There are ~91 days in a quarter. Weekends and holidays are included.
Ok, thanks for the chart. Here's my full feedback --
1. As already stated, I would start the chart in 2020 and assume only new cars built that year qualify.
2. 25% revenue to Tesla is likely correct, based on Elon's previous comments and other industry norms.
3. You're assuming ~150,000 miles per year per car. (7 miles per paid trip + 7 miles return at no revenue) * 2.5 trips/hour * 12 hours * 365 days. This is also probably in the ballpark.
4. However, assuming 12 hours/day every day of the year means these are
dedicated taxi cars not owners renting them out.

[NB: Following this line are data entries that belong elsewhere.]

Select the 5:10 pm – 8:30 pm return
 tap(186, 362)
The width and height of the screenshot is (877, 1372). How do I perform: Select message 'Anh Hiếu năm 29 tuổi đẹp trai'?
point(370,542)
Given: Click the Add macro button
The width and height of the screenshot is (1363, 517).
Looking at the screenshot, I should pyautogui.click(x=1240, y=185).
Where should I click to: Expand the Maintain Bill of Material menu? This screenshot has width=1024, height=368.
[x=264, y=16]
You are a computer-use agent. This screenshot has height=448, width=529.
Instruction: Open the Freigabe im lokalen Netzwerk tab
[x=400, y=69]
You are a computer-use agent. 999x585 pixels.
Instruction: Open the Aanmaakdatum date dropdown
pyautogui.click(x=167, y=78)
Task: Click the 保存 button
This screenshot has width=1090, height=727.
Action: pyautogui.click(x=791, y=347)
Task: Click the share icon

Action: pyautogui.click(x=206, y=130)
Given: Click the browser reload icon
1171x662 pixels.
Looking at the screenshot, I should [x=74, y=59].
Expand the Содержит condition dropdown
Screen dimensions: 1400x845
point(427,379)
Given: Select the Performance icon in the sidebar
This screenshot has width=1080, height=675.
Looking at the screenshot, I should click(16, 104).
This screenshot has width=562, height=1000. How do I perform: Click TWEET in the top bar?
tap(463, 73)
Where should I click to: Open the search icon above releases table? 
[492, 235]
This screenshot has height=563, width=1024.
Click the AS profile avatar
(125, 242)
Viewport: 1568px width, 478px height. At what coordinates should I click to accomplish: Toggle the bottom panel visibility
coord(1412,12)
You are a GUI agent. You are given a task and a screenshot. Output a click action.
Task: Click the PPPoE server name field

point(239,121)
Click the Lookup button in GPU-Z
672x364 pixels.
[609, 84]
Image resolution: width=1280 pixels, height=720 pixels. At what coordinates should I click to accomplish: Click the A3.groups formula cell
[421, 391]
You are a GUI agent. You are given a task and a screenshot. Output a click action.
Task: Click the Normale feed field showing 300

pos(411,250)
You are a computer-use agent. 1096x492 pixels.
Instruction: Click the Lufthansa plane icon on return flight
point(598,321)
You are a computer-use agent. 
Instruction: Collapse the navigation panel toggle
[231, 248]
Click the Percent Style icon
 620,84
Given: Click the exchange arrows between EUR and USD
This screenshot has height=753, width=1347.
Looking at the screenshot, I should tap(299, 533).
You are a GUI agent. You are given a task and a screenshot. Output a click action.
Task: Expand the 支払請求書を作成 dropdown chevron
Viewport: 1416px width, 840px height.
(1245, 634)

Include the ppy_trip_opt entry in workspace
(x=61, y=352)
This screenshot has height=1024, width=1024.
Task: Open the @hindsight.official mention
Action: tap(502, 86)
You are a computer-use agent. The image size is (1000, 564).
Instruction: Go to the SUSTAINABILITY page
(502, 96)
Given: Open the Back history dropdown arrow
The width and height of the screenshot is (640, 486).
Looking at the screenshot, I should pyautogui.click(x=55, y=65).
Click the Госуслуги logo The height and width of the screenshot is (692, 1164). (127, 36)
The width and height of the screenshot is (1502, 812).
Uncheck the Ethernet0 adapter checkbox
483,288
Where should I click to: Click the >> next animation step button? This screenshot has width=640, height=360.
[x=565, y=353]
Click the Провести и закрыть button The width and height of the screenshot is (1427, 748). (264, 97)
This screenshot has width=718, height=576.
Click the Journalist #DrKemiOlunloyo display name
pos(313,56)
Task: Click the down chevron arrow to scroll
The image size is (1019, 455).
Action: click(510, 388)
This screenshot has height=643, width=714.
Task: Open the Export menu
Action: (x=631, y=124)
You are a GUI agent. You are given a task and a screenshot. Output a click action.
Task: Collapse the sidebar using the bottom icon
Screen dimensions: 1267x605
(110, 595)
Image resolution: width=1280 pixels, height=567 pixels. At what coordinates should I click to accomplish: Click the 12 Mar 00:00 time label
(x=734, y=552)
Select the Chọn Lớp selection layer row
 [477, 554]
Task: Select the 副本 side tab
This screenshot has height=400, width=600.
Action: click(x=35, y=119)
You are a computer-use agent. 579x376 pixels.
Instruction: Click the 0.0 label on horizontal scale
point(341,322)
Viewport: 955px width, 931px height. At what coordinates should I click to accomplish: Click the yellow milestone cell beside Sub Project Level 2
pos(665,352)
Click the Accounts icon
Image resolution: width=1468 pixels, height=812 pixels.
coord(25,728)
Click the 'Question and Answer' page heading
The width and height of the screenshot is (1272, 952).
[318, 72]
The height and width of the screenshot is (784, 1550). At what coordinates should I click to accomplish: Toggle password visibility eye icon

I do believe 3rd party taxi companies will form around the Tesla network. 2% may be about the right number for a dedicated service. HOWEVER -- you're assuming an additional 2% increase every quarter IN ADDITION TO the new cars built that quarter. So, your chart shows a geometric increase (from day 1) in the number of wholly dedicated "taxi" cars every quarter. It's not going to happen like that. Technology adoption follows an S-curve. It takes a time for people to accept something radically new, then it ramps linearly then it ultimately levels off.
Further, keep in mind that the Model 3 is backordered -- not by taxi companies but by people. This backorder will not be depleted by this time next year.
So you're projecting that 2% of regular people (mostly wealthy already), geometrically increasing every quarter, will fully dedicate their $60-100K vehicles to pick up strangers 12 hours every day of the year. Does that sound realistic?
How many automated superchargers do you think will be in place by this time next year? Enough to cover 2% of the fleet for 12 hours/day everywhere in the world? If not, then these cars must be charged manually -- which means only taxi companies with rented warehouse space and 60A chargers can run this sort of operation, not owners pressing a button on their app and letting their $60-100K car drive automatically all day.
In my opinion, I think some of your assumptions are correct, but the timeframe and the participation rate in the model are wildly optimistic.